Quote:
SP I have read that going to war changes people as you would expect. In what ways did it change you ?


Well I was fortunate in that my rank, position, and the nature of some of my duties didn't require me to kick in peoples' front doors and take AK-47 blasts in the face, unlike many of my brothers- and sisters-in-arms.

What it did at the intellectual level is neither here-nor-there. Suffice it to say I pay a LOT more attention to what my government does.

At the emotional-psychological level, after the few years' wandering -- I was re-reading my journal from the first year I was home and it was like reading a stranger's autobiography (Really?
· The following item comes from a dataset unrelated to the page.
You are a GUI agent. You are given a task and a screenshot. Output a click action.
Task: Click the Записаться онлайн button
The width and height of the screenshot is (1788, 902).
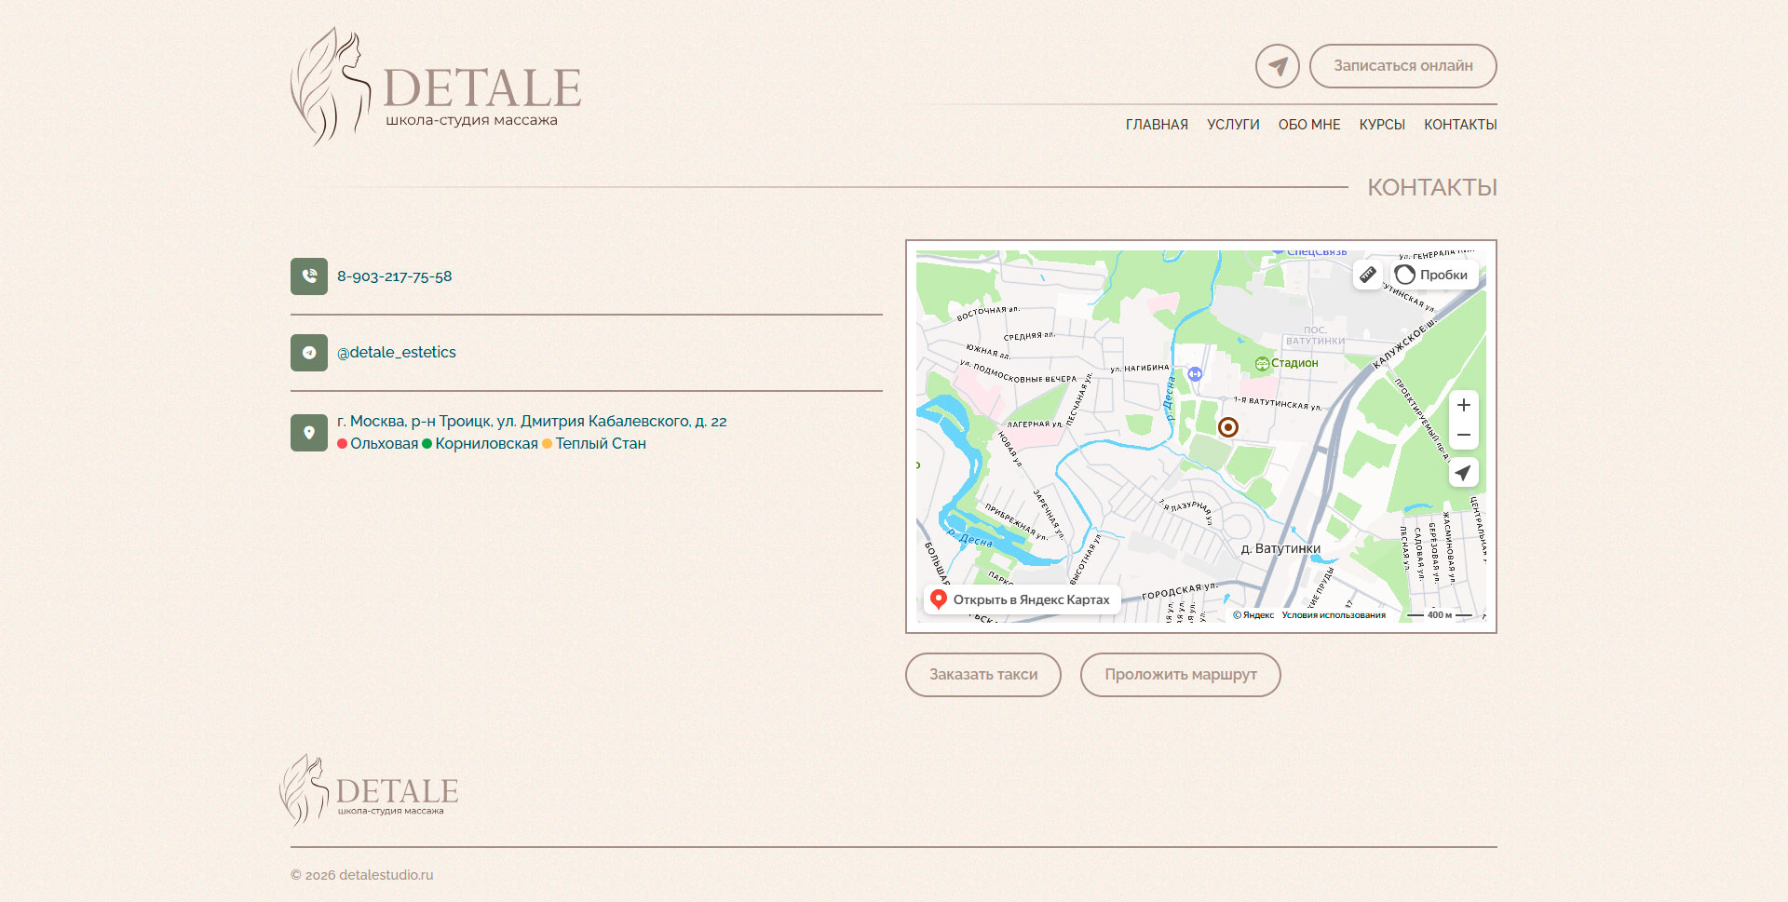(1402, 66)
I did that? Someone offered me that job? No recollection at all.) -- I actually was *better* than I'd been before.

I take far fewer things seriously -- not in the jokester sense, that was always part of my mojo, but in the the-sky-is-falling sense.

I'm far -- FAR -- more open to other peoples' POVs.

I'm far -- FAR -- less judgmental (except of certain buffoons in the public sphere who shall here remain nameless, though you can call them Rush, Sean, and Sarah if you'd like).

I think I became a much, much better mentor to those I...what is the verb anyway? ment?

With respect to my marriage, I think -- again, after the years of wandering -- it made me (in a negative sense) far more tolerant of the emotional ambiguity in which we persisted. "Ah, well, it is what it is." So that's a net negative.

On the whole, though, it made me damned grateful to be alive. I got lucky, really lucky. My best efforts to the contrary notwithstanding, I didn't get shot, blown up, winged, clipped, zapped. I didn't take one, a bit of shrapnel, or get hit. I lost some people, and that sucked, and it taught me I can't go through the next 30.9 actuarial years I have left traveling in this earthly vale getting spun up about things.